» **WHAT TO WORK ON**: Find the line containing "Le Monde (629, 2345)" in the records below. Copy exactly that line and each one after it, ending at the line containing "SNCF (734, 2319)", and nothing more.

------------------------------------

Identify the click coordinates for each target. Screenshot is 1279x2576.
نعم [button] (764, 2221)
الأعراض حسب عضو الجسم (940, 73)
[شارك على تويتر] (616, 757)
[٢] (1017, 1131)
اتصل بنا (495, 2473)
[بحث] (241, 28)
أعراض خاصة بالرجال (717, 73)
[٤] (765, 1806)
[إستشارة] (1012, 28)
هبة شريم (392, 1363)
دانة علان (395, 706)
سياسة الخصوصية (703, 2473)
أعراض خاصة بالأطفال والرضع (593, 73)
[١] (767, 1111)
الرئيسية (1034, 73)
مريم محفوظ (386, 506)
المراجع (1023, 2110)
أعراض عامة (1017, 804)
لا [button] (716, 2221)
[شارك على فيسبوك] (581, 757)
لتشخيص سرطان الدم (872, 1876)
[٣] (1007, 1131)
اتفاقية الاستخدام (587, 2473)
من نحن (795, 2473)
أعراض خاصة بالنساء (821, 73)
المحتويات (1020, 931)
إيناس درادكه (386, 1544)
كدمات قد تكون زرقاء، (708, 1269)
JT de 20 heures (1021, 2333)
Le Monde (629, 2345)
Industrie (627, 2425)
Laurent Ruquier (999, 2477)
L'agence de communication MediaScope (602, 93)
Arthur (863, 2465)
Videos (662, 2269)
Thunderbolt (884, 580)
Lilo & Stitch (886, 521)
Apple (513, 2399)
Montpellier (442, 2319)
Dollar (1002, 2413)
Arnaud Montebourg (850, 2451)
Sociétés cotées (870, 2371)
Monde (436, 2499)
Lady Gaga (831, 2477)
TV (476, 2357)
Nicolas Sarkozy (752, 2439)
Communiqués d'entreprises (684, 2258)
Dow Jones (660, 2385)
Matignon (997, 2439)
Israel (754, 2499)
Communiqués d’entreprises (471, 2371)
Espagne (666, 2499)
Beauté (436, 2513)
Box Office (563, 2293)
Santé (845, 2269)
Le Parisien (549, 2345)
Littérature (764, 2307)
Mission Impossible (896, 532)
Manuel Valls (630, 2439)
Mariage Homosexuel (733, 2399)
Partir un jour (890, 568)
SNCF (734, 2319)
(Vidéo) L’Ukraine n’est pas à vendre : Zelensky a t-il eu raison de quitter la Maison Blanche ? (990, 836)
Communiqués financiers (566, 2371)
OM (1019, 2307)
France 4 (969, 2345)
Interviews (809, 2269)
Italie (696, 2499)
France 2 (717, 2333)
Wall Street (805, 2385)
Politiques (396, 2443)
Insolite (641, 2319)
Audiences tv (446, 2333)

------------------------------------

» **SOLUTION TO THE EXERCISE**:
Le Monde (629, 2345)
Industrie (627, 2425)
Laurent Ruquier (999, 2477)
L'agence de communication MediaScope (602, 93)
Arthur (863, 2465)
Videos (662, 2269)
Thunderbolt (884, 580)
Lilo & Stitch (886, 521)
Apple (513, 2399)
Montpellier (442, 2319)
Dollar (1002, 2413)
Arnaud Montebourg (850, 2451)
Sociétés cotées (870, 2371)
Monde (436, 2499)
Lady Gaga (831, 2477)
TV (476, 2357)
Nicolas Sarkozy (752, 2439)
Communiqués d'entreprises (684, 2258)
Dow Jones (660, 2385)
Matignon (997, 2439)
Israel (754, 2499)
Communiqués d’entreprises (471, 2371)
Espagne (666, 2499)
Beauté (436, 2513)
Box Office (563, 2293)
Santé (845, 2269)
Le Parisien (549, 2345)
Littérature (764, 2307)
Mission Impossible (896, 532)
Manuel Valls (630, 2439)
Mariage Homosexuel (733, 2399)
Partir un jour (890, 568)
SNCF (734, 2319)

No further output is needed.